▶ **ACTIVITY**:
Starting at the line that holds "WhatsApp support for" and stopping at the line that holds "Контакт (797, 14)", restate the records below word for word, with both of those lines included.

(Stored data)
● ● ●

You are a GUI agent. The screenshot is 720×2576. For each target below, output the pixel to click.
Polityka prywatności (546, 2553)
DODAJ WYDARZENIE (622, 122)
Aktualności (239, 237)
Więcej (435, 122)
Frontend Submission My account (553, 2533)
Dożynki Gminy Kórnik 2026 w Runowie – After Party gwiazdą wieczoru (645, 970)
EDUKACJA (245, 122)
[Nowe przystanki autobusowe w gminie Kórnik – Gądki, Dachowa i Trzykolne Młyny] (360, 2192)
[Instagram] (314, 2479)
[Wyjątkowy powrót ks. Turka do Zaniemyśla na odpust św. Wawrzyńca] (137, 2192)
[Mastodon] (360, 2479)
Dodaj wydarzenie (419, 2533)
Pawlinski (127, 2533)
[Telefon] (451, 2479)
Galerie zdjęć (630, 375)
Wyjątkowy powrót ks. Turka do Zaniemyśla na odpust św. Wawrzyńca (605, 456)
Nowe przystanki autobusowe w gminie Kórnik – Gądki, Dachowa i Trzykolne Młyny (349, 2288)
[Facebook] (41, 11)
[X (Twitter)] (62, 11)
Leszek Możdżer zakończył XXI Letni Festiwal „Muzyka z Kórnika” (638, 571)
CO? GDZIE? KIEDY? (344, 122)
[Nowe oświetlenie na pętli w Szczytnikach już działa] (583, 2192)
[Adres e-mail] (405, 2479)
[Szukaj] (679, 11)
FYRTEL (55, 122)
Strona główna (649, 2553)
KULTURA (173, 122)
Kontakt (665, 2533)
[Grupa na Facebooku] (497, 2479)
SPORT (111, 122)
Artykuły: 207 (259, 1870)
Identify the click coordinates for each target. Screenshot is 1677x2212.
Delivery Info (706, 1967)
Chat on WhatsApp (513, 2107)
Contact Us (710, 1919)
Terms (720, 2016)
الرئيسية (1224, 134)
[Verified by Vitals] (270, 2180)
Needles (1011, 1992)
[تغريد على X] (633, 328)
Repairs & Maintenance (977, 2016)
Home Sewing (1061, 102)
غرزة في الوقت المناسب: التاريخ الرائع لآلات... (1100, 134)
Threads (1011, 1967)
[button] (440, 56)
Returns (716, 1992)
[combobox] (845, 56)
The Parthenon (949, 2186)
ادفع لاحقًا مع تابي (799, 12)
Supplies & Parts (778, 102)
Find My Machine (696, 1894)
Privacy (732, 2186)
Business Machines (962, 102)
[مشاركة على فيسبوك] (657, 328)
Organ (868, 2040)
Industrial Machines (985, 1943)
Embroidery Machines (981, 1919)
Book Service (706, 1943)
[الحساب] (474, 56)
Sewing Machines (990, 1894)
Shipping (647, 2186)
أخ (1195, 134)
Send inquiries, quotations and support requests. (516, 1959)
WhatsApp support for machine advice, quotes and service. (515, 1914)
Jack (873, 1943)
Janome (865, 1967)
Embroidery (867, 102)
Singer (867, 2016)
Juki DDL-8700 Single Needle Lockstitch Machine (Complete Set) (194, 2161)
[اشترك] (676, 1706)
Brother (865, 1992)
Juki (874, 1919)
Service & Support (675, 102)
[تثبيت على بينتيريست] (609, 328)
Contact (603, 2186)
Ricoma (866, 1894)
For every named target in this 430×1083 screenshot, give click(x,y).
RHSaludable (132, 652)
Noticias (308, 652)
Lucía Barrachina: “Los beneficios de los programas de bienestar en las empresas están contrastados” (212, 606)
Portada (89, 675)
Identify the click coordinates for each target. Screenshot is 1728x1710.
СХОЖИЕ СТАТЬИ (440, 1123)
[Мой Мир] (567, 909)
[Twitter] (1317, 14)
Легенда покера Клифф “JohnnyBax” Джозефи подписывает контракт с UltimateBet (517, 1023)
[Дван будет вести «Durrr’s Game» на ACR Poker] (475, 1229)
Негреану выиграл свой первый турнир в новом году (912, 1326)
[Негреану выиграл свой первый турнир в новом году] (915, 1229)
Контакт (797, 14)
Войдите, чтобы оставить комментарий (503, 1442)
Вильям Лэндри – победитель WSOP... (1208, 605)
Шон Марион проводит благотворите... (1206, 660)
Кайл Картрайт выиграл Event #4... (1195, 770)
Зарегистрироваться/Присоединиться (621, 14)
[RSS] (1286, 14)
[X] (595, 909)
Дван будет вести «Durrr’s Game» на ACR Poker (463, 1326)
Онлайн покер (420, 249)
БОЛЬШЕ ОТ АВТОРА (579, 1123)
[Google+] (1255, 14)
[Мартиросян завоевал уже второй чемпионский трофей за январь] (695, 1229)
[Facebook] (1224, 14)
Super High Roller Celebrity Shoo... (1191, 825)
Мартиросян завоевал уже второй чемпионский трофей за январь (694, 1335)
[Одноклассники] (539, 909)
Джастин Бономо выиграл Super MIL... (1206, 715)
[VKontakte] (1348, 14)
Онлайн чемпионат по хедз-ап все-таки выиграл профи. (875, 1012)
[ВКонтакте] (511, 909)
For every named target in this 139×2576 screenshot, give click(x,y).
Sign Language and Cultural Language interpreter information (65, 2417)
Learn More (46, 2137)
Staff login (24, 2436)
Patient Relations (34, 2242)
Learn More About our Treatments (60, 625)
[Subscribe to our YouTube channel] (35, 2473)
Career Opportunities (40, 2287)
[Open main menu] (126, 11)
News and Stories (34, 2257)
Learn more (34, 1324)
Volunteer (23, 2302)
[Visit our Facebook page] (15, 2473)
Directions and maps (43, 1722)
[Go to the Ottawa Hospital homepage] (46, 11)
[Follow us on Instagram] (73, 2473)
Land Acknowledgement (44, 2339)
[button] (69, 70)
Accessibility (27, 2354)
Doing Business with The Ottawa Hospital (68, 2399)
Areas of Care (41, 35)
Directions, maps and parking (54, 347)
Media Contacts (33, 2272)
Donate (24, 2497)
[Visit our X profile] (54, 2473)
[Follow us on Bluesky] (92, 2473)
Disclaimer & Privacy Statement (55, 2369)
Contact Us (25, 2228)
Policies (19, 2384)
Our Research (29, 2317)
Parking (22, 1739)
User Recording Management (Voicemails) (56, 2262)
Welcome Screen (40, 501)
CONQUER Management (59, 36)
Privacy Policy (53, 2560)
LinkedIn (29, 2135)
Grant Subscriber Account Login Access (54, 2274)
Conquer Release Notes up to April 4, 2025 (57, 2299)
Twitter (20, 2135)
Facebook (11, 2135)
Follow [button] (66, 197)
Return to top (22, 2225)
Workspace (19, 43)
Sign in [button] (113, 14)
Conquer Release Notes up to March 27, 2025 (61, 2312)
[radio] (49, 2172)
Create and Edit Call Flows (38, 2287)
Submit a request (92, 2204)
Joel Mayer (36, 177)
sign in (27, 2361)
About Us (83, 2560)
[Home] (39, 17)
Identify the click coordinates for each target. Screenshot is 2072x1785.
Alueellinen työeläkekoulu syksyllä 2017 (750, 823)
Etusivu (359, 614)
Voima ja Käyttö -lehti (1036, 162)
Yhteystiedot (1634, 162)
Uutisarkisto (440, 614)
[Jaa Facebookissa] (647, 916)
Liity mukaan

● ● ●

▶ **EXERCISE RESULT**:
WhatsApp support for machine advice, quotes and service. (515, 1914)
Jack (873, 1943)
Janome (865, 1967)
Embroidery (867, 102)
Singer (867, 2016)
Juki DDL-8700 Single Needle Lockstitch Machine (Complete Set) (194, 2161)
[اشترك] (676, 1706)
Brother (865, 1992)
Juki (874, 1919)
Service & Support (675, 102)
[تثبيت على بينتيريست] (609, 328)
Contact (603, 2186)
Ricoma (866, 1894)
For every named target in this 430×1083 screenshot, give click(x,y).
RHSaludable (132, 652)
Noticias (308, 652)
Lucía Barrachina: “Los beneficios de los programas de bienestar en las empresas están contrastados” (212, 606)
Portada (89, 675)
Identify the click coordinates for each target. Screenshot is 1728x1710.
СХОЖИЕ СТАТЬИ (440, 1123)
[Мой Мир] (567, 909)
[Twitter] (1317, 14)
Легенда покера Клифф “JohnnyBax” Джозефи подписывает контракт с UltimateBet (517, 1023)
[Дван будет вести «Durrr’s Game» на ACR Poker] (475, 1229)
Негреану выиграл свой первый турнир в новом году (912, 1326)
[Негреану выиграл свой первый турнир в новом году] (915, 1229)
Контакт (797, 14)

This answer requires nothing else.